## Was zu tun ist
Wie viele Kinder sahen laut dem Bericht über das Frau-Holle-Theater in Guntersblum die beiden Mitmach-Vorstellungen?

## Ausgewählter Auszug
· · · ·
GUNTERSBLUM – Das Highlight war sicher der Moment, als Frau Holle ihre Kissen geschüttelt hatte. Jedes Kind erhielt vor der Vorstellung ein Tütchen mit Federn und pustete diese durch den Saal, was für eine ausgelassene Stimmung sorgte. Insgesamt 160 Kinder sahen im Gemeindesaal der evangelischen Kirche in Guntersblum zwei fantastische Mitmach-Vorstellungen an.
Die Theateraufführung „Frau Holle“ entstand aus einem Wunsch. Irgendwann im Frühjahr habe es ein Gespräch gegeben, bei dem es darum ging, neue Impulse für die Vereinsarbeit zu finden und gleichzeitig jüngere Frauen anzusprechen, erzählt Dagmar Muth vom Landfrauenverband. „Eine Person gab zu bedenken, dass sich viele Familien mit mehreren Kindern einen Theaterbesuch vor Weihnachten nicht leisten können“, erinnert sich Muth. „Und so haben wir dann angefangen zu planen.”
Muth ist im Landfrauenverein in Guntersblum für die sogenannten „jungen Landfrauen“ zuständig. Seit 1970 bringt sich der Verein ehrenamtlich im Ort ein. „Aktuell haben wir 143 Landfrauen und zwei Landmänner”, ergänzt erste Vorsitzende Hilde von Seelen. „Unser Jahresprogramm bietet Kulturveranstaltungen, naturkundliche Unternehmungen, Gesundheits- und Ernährungsberatungen, Film- und Theateraufführungen, Lesungen, Vorträge, kreatives Gestalten, Ortsführungen sowie Bildungsfahrten an.“ Und jetzt auch das Mitmach-Theater.
Claudia Sohns, Leiterin einer anderen Erwachsenentheatergruppe, meisterte mit ihrer Flexibilität und zusammen mit den Darstellerinnen die Herausforderung, das Stück selbst umzuschreiben, bravourös. Kurzfristig übernahm sie zudem die Hauptrolle, als die ursprünglich vorgesehene Darstellerin krankheitsbedingt absagen musste. Auch bei der Gestaltung der Kostüme und Dekoration bewiesen die Landfrauen Einfallsreichtum. Die Kleider wurden teils gekauft und dann angepasst, während die Dekoration in Handarbeit entstand. „Die Damen haben schwer gebastelt“, berichtet Muth und zeigt sich dankbar, dass der Techniker zu einem wirklich günstigen Preis das Event begleitete. Er war nicht der Einzige, der finanziell – neben Spenden – der Verwirklichung auf die Beine half. Die Aufführung fand im Kirchensaal statt, der ebenfalls von der Kirche günstig zur Verfügung gestellt wurde.
· · · ·
## Datenauszüge
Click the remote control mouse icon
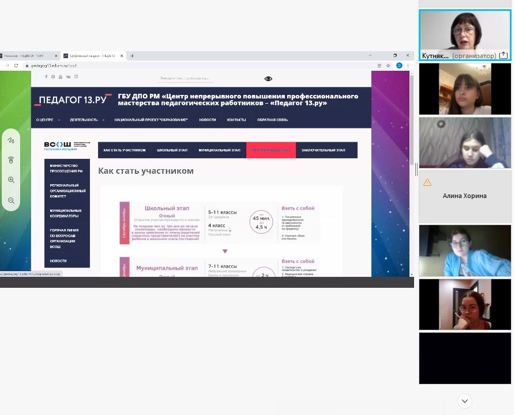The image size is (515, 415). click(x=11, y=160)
· · · ·
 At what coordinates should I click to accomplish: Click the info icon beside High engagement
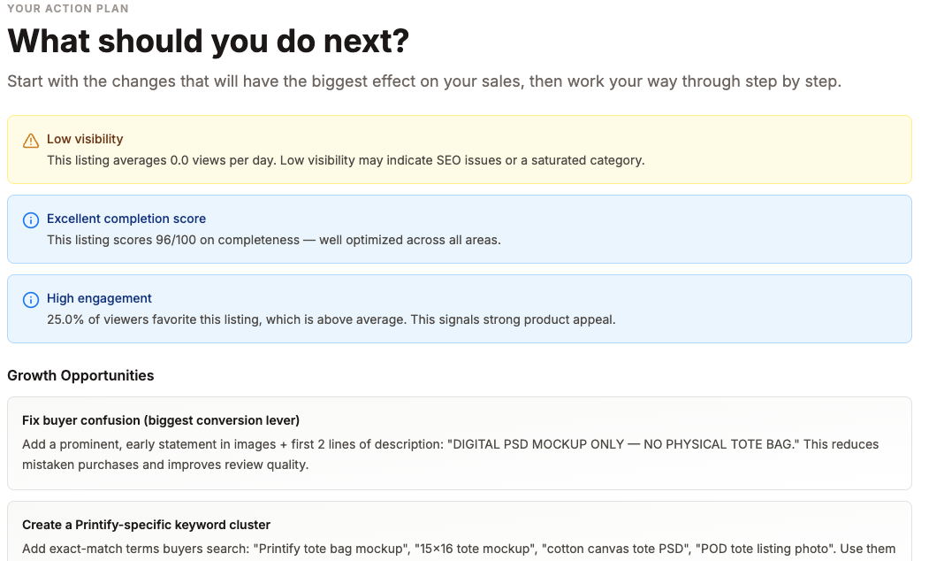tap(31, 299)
· · · ·
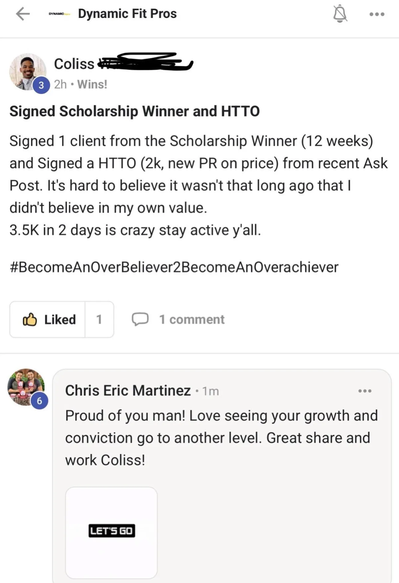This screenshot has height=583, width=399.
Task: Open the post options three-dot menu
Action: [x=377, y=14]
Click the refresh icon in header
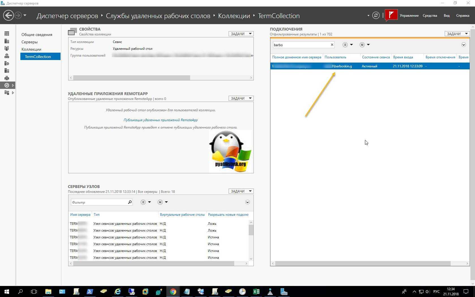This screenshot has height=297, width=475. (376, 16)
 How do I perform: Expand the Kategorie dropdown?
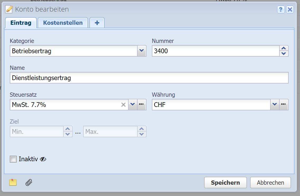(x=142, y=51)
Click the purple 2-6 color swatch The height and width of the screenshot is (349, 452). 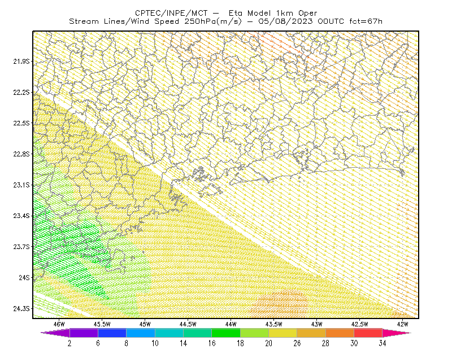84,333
· · · ·
## Erwartete Antwort
Insgesamt 160 Kinder.